India Voice Fest promises to give voice artistes a platform

Over the years, the voice industry has seen a tremendous shift, however, voice artistes are still to receive their due 

Kasmin FernandesUpdated: Sunday, December 11, 2022, 01:12 PM IST
Pic: Freepik |

India Voice Fest started in 2018 with the grand old man of radio, Ameen Sayani, in attendance and a crowd of 250 audience members. Over the past five years, it has grown into India’s biggest voice industry festival, bringing together all the important stakeholders of the voicing under one umbrella. The seven-day festival – which kicks off on December 5 – has masterclasses, deep learnings and insights, interactions with media personalities and a mega voice talent hunt (register on to attend). It culminates with a grand finale hosting our country's first dedicated awards for voice professionals at Rang Sharda in Bandra, Mumbai. Viral sensation Yashraj Mukhate, actor Ashwin Mushran and Harish Bhimani (Samay from Mahabharat) will be at India Voice Fest 2022. Past editions have seen the likes of Abhishek Bachchan, Sudesh Bhosle, Varun Grover, Raza Murad and Chetan Sashital in attendance. 
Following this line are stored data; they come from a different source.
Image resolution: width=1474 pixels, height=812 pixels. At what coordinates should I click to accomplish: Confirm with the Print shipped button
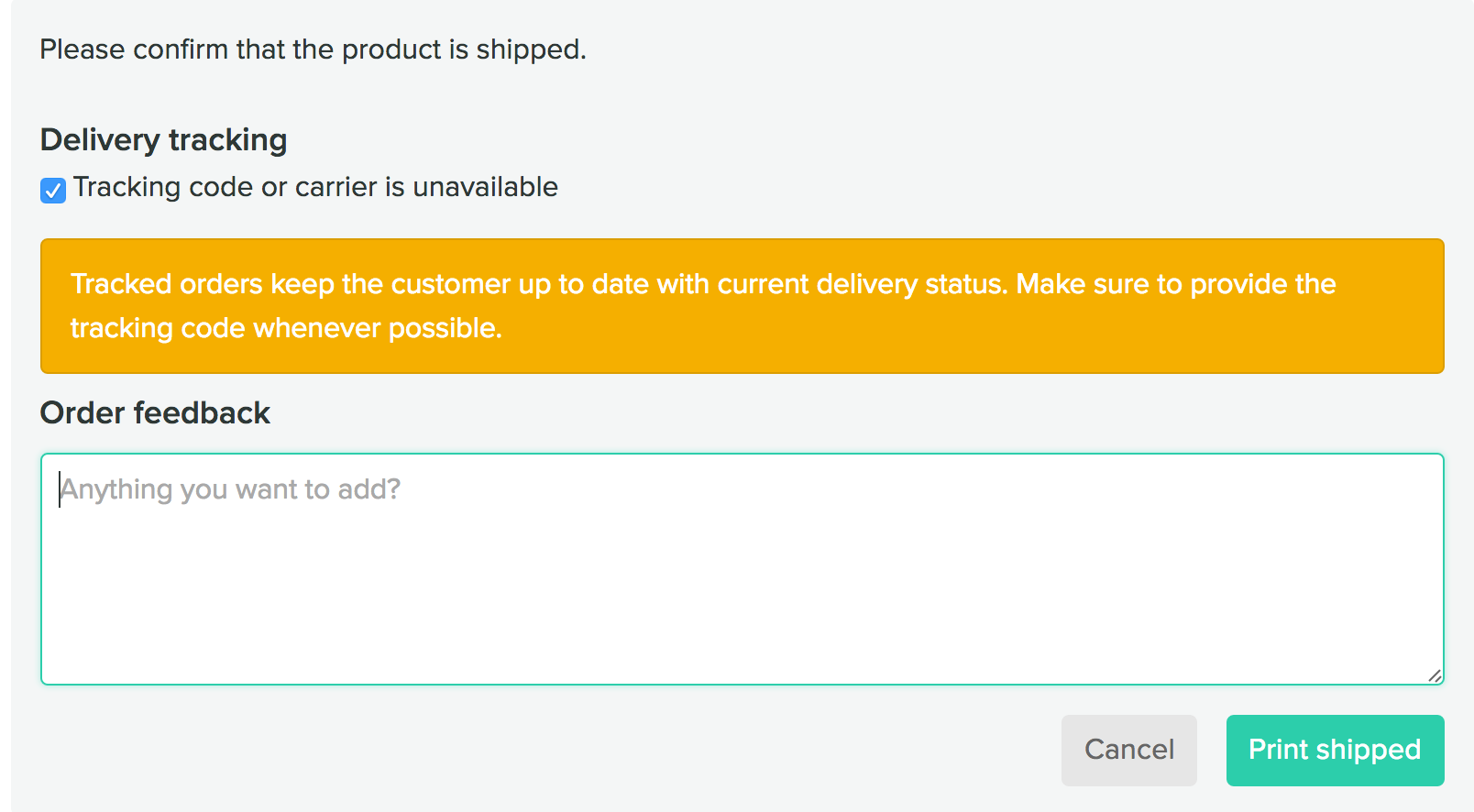coord(1335,750)
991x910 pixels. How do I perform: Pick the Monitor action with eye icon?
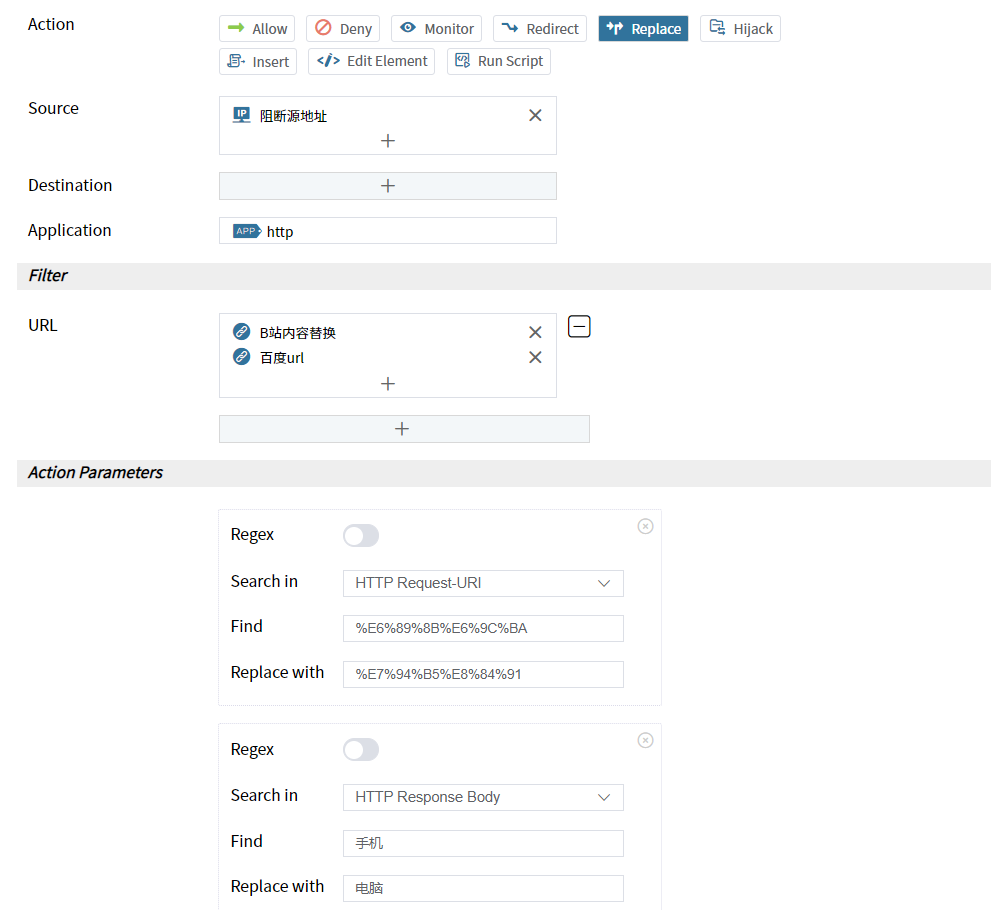tap(436, 29)
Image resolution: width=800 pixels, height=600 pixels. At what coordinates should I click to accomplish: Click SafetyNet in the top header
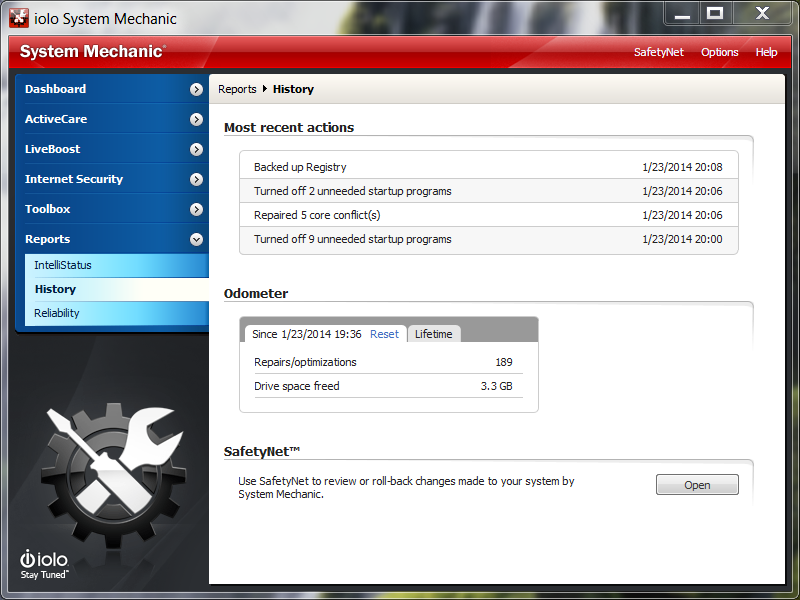659,52
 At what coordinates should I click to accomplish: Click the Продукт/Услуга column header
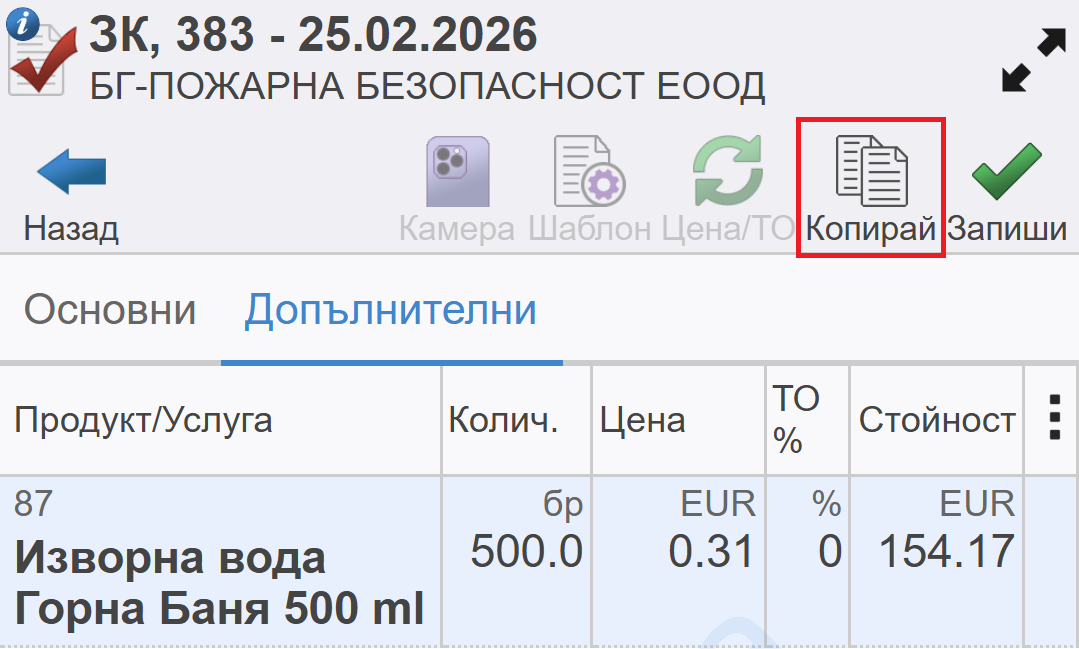143,420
The Indian voice industry is bigger and more lucrative this year than it has ever been. The OTT explosion, cloud dubbing, machine learning, pan-India movie wave and the influx of Hollywood releases are among the reasons dubbing artistes are in demand. Dubbing is only part of the huge umbrella of the voice industry in India. 

“The expansive industry also includes audiobooks, e-learning, podcasting, language localisation, impersonation, mimicry, corporate audio-visual and explainer videos and digital commercials that air on Youtube and social media,” says voice personality Darrpan Mehta, who founded the festival with his team at Sugar Mediaz to honour professionals in the field who didn't have a unified forum until then. “It's a scattered, disorganised industry despite being so huge. Most voice professionals are freelancers, so they are mainly in the gig economy.” 
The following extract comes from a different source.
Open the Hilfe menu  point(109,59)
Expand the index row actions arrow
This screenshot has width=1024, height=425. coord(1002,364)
In the course of his 25-year-long career, he has witnessed the exponential rise in opportunities for professionals making a living off their vocal talents. However, his main grouse was that unlike actors and writers in the subcontinent, they don't have a unified forum. 

Adds Neha Gargava, the voice of Catwoman, “If you are a voice enthusiast, or at the beginning phase of your voice acting career and are asking yourself questions like, 'What' and 'How', where do you turn?”

In fact, voice actors are conveniently ignored at film awards; there's no category for them despite their contribution to cinema, nor are they widely recognised in advertising. 

For the longest time, industry stalwart Swati Subramaniam who has voiced Meryl Streep and Seema Bhargava's characters, was posed the question: 'If you are an actor, why aren't you acting?' simply because she wasn't in front of the camera. “But then, I am doing voice-acting. Thanks to the OTT wave, voice actors are taken more seriously today. Language localisation gives us more room to experiment and be versatile with our delivery. The best example of this is the pan-India film Pushpa. Everything isn't translated literally as it used to be.” 

However, Marathi actor and voiceover personality Ajit Bhure feels that perfection is still lacking in scripts, although voice actors are getting paid better for regional language work. “There is a call for more young talent, so opportunities have increased and so has the competition,” he says. His advice to the young entrants is to keep their attitude in check. “Unprofessionalism will not be tolerated! Everyone has to give their best,” he says. 

Meanwhile, Subramaniam's advice is to continuously work on your craft as much and as often as any singer would do riyaaz. Attention to detail makes all the difference. She has witnessed youngsters who started in crowd dubbing become professional voiceover artistes because they put in the work. “A single crash course isn't enough training for a career. You need to constantly work on your delivery, modulation and texture. You are creating the persona of the character the audience is looking at,” she says. 

Given the vast genres of content being produced today in the form of documentaries and adaptations, there is a strong need to nurture fresh creative talent. After all, even the most talented voice artist cannot do justice to all types of roles, and bring the kind of depth, variation and pitch needed for all kinds of characters.

About the Fest

India Voice Fest is open to sound engineers, translators, voiceover artistes, dubbing artistes, voice directors and everyone aspiring for a career in voicing. This year, expect personalities like viral parody maker and music composer Yashraj Mukhate and actor Ashwin Mushran (the Hindi voice of the professor in Money Heist) doling out their expertise. Asif Ali Baig who has lent his voice to several iconic Disney characters will do a Hindi language masterclass. ENT specialist Dr Deepa Surve will talk about how to take care of your vocal cords. Dr Rama Vaidyanathan, vocal coach and head of Shankar Mahadevan academy, will share her expertise online. A new addition for 2022 is a ticketed networking dinner and party that will be held on December 11 after the grand finale.